I will begin with Page 14. The key message here is that despite 7% drop in sales volumes quarter-on-quarter, mainly driven by overhaul in Lipetsk, NLMK's group revenue for the second quarter was down only by 3% and EBITDA increased by 6% quarter-on-quarter to $735 million. That's the result of high prices with the Russian market and the increase in the share of high value-added products in total sales. Our integrated business model helped us to mitigate the negative impact in our consolidated results from higher raw material prices, as we are 100% self-sufficient in iron ore and pellets. And we were able to grow our EBITDA margin to 26% on the back of rather narrow global spreads between steel and iron ore prices. Our total debt increased following Eurobond issuance combined with rather lower free cash flow in the second quarter and increase in dividend payments. NLMK's net debt-to-EBITDA ratio increased to 0.39x, but it's still on a very comfortable level.

Let me briefly walk you through EBITDA margin dynamics by division on Page 15. EBITDA at our Russian Flat products division increased by 7% quarter-on-quarter to approximately $0.5 billion. Widening spreads driven by steel prices recovery on the Russian market and increased share of finished goods as well as operational efficiency improvements, all these were the main factors contributing to such results.

Improved rebar to scrap prices spreads in the second quarter held our Russian Long Product division to deliver 4x higher EBITDA than in the first quarter, in addition to increase in the share of finished product sales in the portfolio by 12 percentage points quarter-on-quarter.

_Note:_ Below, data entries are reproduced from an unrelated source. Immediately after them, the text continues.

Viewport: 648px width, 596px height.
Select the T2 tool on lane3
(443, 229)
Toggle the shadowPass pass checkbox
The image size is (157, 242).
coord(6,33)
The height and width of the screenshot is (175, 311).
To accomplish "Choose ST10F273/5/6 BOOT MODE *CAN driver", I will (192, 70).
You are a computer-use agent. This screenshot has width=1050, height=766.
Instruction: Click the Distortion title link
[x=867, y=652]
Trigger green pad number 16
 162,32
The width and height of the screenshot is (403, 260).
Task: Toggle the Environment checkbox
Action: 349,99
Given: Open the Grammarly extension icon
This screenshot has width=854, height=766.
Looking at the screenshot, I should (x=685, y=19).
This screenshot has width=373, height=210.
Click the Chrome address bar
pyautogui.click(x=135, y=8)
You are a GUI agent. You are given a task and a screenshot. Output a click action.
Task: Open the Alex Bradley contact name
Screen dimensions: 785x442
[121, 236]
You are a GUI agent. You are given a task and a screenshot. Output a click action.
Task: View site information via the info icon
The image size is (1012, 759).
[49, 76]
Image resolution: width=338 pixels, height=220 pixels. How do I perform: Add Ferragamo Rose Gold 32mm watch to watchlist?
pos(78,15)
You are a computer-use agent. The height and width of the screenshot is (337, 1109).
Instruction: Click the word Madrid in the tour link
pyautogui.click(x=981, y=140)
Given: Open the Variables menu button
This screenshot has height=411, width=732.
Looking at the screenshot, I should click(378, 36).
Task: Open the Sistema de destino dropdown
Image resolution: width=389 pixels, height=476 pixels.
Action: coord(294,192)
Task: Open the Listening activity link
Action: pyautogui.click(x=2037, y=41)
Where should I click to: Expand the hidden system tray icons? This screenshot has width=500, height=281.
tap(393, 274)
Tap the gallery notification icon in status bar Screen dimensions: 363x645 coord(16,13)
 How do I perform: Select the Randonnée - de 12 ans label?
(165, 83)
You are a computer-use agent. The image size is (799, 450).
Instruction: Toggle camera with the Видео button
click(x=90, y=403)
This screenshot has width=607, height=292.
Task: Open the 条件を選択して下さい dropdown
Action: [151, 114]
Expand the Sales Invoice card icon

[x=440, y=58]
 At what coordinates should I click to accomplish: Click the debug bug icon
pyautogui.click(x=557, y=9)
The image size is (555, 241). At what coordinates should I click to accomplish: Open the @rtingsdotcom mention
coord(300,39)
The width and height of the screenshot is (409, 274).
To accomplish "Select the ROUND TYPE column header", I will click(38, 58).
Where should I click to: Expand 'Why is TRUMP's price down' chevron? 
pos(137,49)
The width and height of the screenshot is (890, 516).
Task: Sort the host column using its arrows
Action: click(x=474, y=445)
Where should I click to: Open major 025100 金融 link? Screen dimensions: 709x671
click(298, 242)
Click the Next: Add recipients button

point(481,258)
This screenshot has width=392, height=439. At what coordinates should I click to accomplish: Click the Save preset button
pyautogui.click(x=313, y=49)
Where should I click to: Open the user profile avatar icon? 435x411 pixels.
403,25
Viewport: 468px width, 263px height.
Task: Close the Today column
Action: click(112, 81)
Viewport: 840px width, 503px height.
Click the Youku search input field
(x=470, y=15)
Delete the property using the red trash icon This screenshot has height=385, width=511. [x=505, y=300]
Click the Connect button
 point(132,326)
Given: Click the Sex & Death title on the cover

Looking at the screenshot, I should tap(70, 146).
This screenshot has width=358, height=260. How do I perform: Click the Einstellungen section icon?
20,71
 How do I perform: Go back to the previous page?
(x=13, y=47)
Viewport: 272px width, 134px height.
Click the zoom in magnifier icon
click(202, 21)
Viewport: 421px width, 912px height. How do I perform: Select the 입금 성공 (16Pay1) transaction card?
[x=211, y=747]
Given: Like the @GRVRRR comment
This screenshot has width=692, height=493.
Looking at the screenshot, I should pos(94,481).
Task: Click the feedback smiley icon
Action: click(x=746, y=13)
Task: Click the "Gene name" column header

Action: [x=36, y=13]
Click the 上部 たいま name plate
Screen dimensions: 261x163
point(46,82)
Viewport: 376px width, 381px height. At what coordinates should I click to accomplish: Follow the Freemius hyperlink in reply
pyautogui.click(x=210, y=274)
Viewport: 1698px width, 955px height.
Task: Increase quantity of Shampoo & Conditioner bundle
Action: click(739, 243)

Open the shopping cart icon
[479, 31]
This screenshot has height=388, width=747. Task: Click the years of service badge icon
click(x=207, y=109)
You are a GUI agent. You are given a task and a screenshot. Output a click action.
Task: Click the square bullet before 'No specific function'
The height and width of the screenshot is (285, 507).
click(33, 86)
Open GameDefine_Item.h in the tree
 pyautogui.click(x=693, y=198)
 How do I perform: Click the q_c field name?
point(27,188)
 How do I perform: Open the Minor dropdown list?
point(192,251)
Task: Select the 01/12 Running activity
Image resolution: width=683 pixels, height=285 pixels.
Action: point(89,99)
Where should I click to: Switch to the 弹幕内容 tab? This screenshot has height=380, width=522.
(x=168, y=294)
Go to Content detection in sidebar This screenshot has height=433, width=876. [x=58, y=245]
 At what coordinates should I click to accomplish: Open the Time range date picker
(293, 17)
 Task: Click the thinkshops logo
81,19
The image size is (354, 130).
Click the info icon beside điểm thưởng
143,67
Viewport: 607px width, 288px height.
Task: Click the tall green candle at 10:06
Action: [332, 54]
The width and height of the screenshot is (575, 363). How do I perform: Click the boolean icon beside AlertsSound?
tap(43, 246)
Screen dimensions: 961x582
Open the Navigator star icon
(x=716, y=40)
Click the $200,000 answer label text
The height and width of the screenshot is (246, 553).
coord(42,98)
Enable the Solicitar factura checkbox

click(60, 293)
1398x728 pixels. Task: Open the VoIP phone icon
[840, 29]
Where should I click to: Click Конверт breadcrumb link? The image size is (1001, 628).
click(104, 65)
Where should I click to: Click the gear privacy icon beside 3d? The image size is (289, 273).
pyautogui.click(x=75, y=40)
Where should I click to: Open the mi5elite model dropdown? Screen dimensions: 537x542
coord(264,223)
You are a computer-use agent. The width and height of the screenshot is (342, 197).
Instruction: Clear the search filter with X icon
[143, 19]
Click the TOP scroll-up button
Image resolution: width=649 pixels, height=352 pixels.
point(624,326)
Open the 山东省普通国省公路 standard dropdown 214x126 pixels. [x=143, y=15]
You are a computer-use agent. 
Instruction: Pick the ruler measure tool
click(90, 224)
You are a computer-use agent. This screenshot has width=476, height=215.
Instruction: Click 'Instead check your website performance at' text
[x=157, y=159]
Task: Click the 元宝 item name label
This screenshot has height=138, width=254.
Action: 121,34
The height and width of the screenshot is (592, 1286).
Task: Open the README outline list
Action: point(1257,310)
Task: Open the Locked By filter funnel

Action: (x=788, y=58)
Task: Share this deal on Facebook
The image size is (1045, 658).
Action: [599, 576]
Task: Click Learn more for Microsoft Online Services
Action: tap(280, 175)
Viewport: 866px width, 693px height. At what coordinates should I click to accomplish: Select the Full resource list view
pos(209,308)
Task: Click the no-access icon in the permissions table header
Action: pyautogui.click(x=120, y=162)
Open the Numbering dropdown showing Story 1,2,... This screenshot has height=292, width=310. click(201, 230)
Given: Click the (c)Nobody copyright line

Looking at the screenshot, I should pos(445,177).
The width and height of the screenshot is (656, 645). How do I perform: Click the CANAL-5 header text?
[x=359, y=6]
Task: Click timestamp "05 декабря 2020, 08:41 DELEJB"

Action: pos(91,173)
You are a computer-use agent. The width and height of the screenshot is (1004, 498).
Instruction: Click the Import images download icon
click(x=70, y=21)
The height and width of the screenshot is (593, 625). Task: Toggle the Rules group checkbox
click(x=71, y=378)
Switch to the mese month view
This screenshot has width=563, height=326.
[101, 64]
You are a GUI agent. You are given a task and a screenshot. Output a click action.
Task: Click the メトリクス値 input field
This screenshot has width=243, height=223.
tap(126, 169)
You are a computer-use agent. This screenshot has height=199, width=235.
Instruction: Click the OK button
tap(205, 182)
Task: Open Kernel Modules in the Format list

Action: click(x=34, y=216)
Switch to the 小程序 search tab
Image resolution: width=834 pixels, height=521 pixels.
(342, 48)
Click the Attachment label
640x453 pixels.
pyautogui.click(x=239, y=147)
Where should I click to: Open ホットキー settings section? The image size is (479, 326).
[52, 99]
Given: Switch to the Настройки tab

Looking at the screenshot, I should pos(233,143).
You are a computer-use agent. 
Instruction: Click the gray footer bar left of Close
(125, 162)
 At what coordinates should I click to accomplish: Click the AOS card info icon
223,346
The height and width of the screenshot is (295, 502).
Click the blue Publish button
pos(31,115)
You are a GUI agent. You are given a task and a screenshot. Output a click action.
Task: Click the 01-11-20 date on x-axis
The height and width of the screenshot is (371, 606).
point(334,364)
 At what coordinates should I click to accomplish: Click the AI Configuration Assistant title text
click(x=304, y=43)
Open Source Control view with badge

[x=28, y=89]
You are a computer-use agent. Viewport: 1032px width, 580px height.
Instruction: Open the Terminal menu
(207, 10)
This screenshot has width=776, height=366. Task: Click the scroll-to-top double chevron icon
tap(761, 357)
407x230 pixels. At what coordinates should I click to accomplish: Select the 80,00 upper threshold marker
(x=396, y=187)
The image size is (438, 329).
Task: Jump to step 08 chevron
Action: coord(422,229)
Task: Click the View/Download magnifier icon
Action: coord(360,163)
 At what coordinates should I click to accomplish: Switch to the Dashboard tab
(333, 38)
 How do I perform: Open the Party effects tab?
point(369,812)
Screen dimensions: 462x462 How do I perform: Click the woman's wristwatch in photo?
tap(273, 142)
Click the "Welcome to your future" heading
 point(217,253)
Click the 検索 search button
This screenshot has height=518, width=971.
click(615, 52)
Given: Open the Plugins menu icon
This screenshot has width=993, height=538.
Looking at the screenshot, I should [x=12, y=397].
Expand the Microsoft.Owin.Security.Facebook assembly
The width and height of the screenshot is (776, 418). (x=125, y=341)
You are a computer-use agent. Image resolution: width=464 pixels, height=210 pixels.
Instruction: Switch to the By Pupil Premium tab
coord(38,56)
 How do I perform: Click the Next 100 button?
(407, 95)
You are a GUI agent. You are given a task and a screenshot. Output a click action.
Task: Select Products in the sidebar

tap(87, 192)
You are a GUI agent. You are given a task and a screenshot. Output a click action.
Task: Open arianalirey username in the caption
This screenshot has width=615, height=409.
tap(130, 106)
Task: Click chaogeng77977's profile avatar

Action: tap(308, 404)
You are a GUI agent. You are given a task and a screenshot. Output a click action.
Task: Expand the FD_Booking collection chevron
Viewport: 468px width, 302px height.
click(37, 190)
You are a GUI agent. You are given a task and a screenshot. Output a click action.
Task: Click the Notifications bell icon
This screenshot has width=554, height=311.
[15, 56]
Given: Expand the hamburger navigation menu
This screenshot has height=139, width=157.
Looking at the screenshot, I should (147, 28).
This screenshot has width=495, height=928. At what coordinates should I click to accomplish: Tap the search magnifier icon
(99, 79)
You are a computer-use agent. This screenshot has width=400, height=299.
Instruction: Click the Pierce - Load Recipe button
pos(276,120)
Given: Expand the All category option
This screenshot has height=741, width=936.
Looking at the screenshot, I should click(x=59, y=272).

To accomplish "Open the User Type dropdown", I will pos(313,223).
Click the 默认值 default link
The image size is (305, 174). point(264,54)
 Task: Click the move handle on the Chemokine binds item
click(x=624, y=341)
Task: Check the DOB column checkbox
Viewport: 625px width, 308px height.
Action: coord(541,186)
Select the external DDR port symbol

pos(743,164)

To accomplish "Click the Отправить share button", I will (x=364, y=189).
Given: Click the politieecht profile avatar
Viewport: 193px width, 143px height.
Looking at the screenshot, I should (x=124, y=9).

This was offset, however, by decline in the overall shipments as well as stronger ruble.

In the U.S. division, our EBITDA amounted to $60 million, 6% lower quarter-on-quarter due to the decline in finished steel prices combined with an expensive slab stocks.

In the Mining division, EBITDA margins continued to be strong and rose to 73%, up by 1 percentage point on the back of high iron ore prices and operational efficiency gains.

The next division is DanSteel. EBITDA at NLMK was -- DanSteel was unchanged quarter-on-quarter, was stable. And EBITDA at NBH fell in the second quarter as it included the one-off accrual of nonoperating provisions relating to restructuring costs at NLMK Clabecq in the amount of $23 million. So structurally, it's twice less. That is indicated in our financials.

Let us now move to Page 16, where we can discuss the cash flow dynamics. We generated $258 million in free cash flows during the second quarter. This is expectedly, I would like to highlight that, lower compared to much higher level achieved in the previous quarter. As a reminder, in the last quarter, we had a significant working capital release driven by the sales of inventories accumulated at the end of 2018. So that was the very high base to which we compare our current results.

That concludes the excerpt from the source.